[Exercise details] Transcribe only what runs from the line containing "Viewport: 536px width, 401px" through the final line below, exactly, and leave every picture out.
=== Begin Enclosure ===
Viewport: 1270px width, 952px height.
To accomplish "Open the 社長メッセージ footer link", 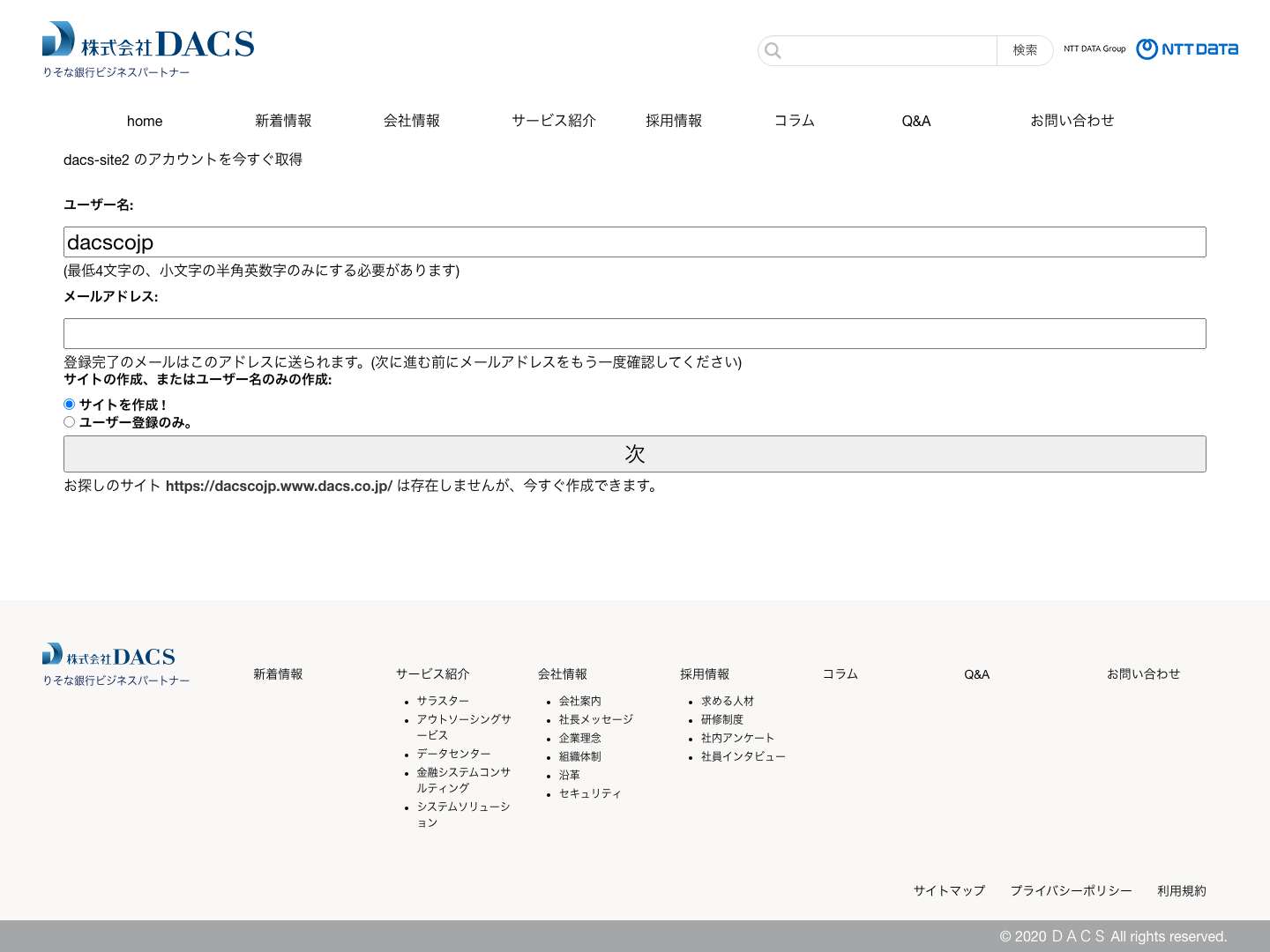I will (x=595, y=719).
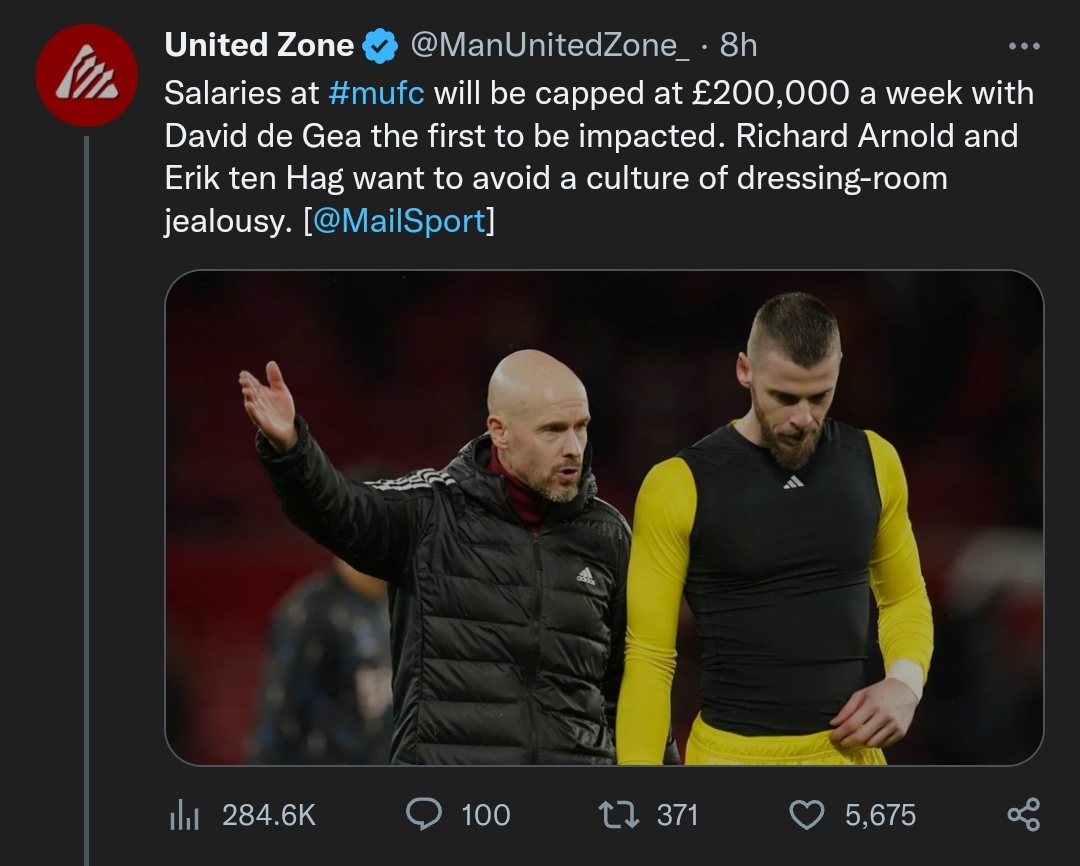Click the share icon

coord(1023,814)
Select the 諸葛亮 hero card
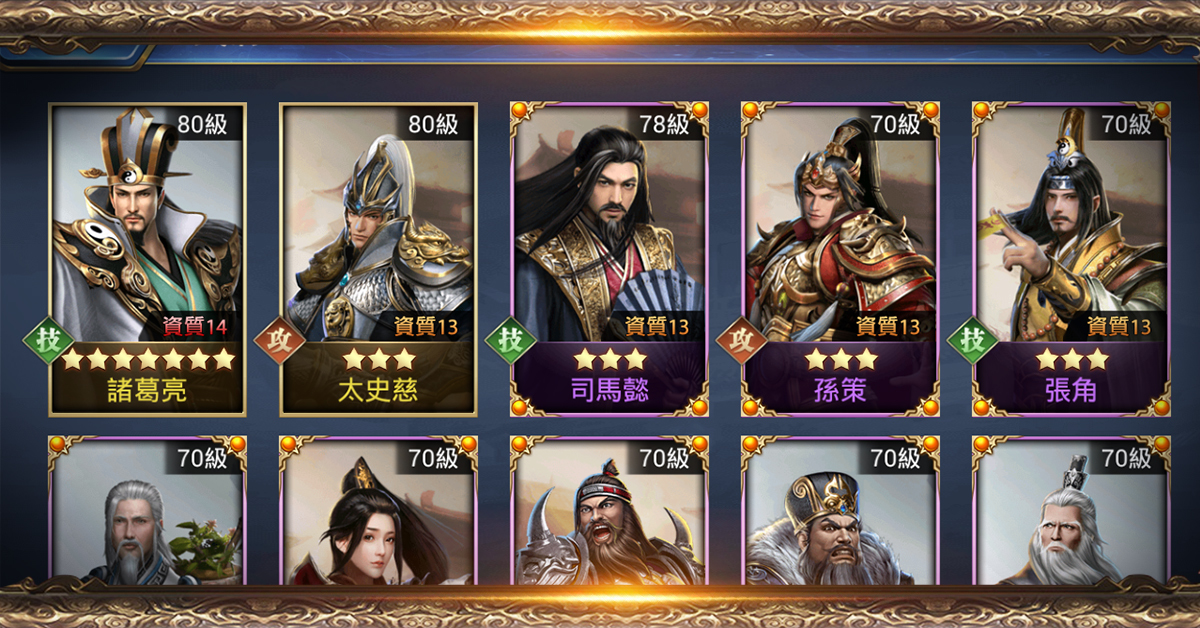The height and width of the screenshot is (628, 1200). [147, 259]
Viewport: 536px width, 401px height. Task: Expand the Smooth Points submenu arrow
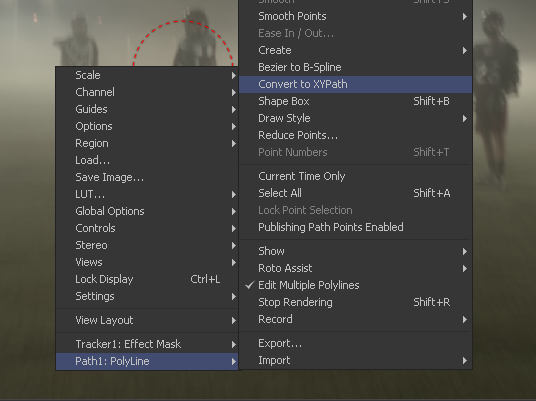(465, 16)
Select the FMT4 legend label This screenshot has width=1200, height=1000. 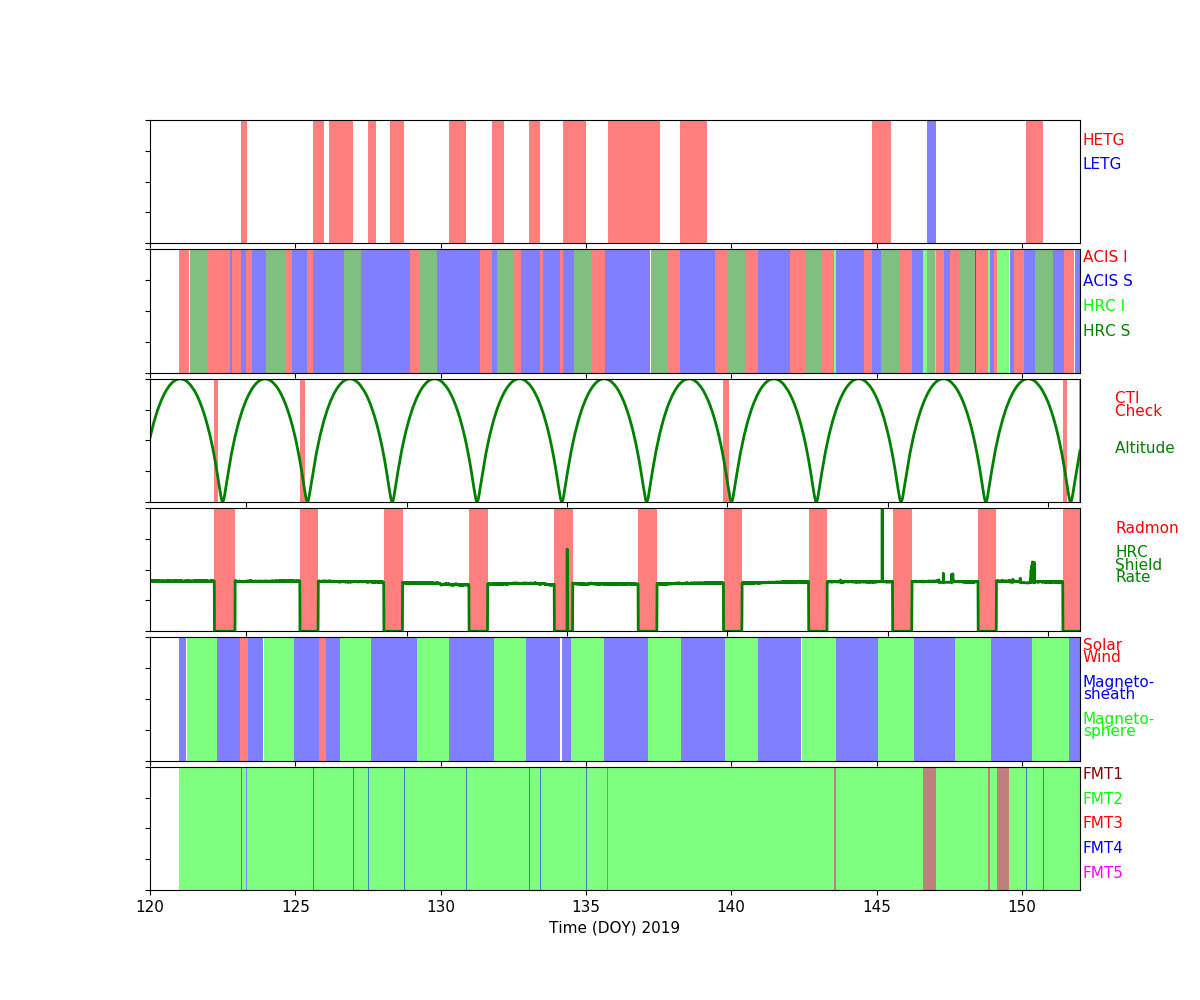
=== End Enclosure ===
[Solution to this problem]
Viewport: 536px width, 401px height. Task: Expand the Smooth Points submenu arrow
(465, 16)
Select the FMT4 legend label This screenshot has width=1200, height=1000. 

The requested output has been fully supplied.